BRIEF
The expected output is every entry that follows, reproduced exactly.

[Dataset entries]
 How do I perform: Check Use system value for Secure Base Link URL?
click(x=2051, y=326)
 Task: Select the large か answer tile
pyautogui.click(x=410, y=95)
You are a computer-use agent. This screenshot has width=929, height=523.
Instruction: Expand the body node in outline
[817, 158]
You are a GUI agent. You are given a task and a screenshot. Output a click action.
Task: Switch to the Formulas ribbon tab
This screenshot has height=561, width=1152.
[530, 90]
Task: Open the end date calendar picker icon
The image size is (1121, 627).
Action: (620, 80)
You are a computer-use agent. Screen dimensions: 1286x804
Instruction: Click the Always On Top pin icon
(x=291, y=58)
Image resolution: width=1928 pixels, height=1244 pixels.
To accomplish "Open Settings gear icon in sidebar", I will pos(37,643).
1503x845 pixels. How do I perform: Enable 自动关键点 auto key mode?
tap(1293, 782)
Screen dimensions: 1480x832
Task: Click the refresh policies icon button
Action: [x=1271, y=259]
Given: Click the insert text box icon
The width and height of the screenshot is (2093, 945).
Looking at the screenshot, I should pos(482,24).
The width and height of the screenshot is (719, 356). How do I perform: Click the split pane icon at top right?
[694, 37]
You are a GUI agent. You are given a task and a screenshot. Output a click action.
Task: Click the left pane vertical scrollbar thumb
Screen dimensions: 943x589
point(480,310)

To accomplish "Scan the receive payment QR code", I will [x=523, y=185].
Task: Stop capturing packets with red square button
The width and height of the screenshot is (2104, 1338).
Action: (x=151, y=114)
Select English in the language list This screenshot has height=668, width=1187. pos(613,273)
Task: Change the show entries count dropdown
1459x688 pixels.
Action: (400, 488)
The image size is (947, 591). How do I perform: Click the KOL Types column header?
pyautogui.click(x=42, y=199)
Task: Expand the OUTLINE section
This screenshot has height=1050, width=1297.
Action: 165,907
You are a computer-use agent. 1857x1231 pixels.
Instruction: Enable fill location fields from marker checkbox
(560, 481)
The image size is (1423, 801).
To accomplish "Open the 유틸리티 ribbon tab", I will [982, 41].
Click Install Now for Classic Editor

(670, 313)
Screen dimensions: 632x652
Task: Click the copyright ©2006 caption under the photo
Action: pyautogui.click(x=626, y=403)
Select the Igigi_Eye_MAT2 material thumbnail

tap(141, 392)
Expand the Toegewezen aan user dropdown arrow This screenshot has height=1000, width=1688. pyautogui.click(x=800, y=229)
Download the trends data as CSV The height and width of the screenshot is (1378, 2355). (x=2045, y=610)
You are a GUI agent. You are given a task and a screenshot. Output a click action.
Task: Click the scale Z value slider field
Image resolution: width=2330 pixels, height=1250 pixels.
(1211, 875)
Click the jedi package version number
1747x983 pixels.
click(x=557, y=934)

TASK ANSWER
 How do I perform: Check Use system value for Secure Base Link URL?
click(x=2051, y=326)
 Task: Select the large か answer tile
pyautogui.click(x=410, y=95)
You are a computer-use agent. This screenshot has width=929, height=523.
Instruction: Expand the body node in outline
[817, 158]
You are a GUI agent. You are given a task and a screenshot. Output a click action.
Task: Switch to the Formulas ribbon tab
This screenshot has height=561, width=1152.
[530, 90]
Task: Open the end date calendar picker icon
The image size is (1121, 627).
Action: (620, 80)
You are a computer-use agent. Screen dimensions: 1286x804
Instruction: Click the Always On Top pin icon
(x=291, y=58)
Image resolution: width=1928 pixels, height=1244 pixels.
To accomplish "Open Settings gear icon in sidebar", I will pos(37,643).
1503x845 pixels. How do I perform: Enable 自动关键点 auto key mode?
tap(1293, 782)
Screen dimensions: 1480x832
Task: Click the refresh policies icon button
Action: [x=1271, y=259]
Given: Click the insert text box icon
The width and height of the screenshot is (2093, 945).
Looking at the screenshot, I should pos(482,24).
The width and height of the screenshot is (719, 356). How do I perform: Click the split pane icon at top right?
[694, 37]
You are a GUI agent. You are given a task and a screenshot. Output a click action.
Task: Click the left pane vertical scrollbar thumb
Screen dimensions: 943x589
point(480,310)

To accomplish "Scan the receive payment QR code", I will [x=523, y=185].
Task: Stop capturing packets with red square button
The width and height of the screenshot is (2104, 1338).
Action: (x=151, y=114)
Select English in the language list This screenshot has height=668, width=1187. pos(613,273)
Task: Change the show entries count dropdown
1459x688 pixels.
Action: (400, 488)
The image size is (947, 591). How do I perform: Click the KOL Types column header?
pyautogui.click(x=42, y=199)
Task: Expand the OUTLINE section
This screenshot has height=1050, width=1297.
Action: 165,907
You are a computer-use agent. 1857x1231 pixels.
Instruction: Enable fill location fields from marker checkbox
(560, 481)
The image size is (1423, 801).
To accomplish "Open the 유틸리티 ribbon tab", I will [982, 41].
Click Install Now for Classic Editor

(670, 313)
Screen dimensions: 632x652
Task: Click the copyright ©2006 caption under the photo
Action: pyautogui.click(x=626, y=403)
Select the Igigi_Eye_MAT2 material thumbnail

tap(141, 392)
Expand the Toegewezen aan user dropdown arrow This screenshot has height=1000, width=1688. pyautogui.click(x=800, y=229)
Download the trends data as CSV The height and width of the screenshot is (1378, 2355). (x=2045, y=610)
You are a GUI agent. You are given a task and a screenshot. Output a click action.
Task: Click the scale Z value slider field
Image resolution: width=2330 pixels, height=1250 pixels.
(1211, 875)
Click the jedi package version number
1747x983 pixels.
click(x=557, y=934)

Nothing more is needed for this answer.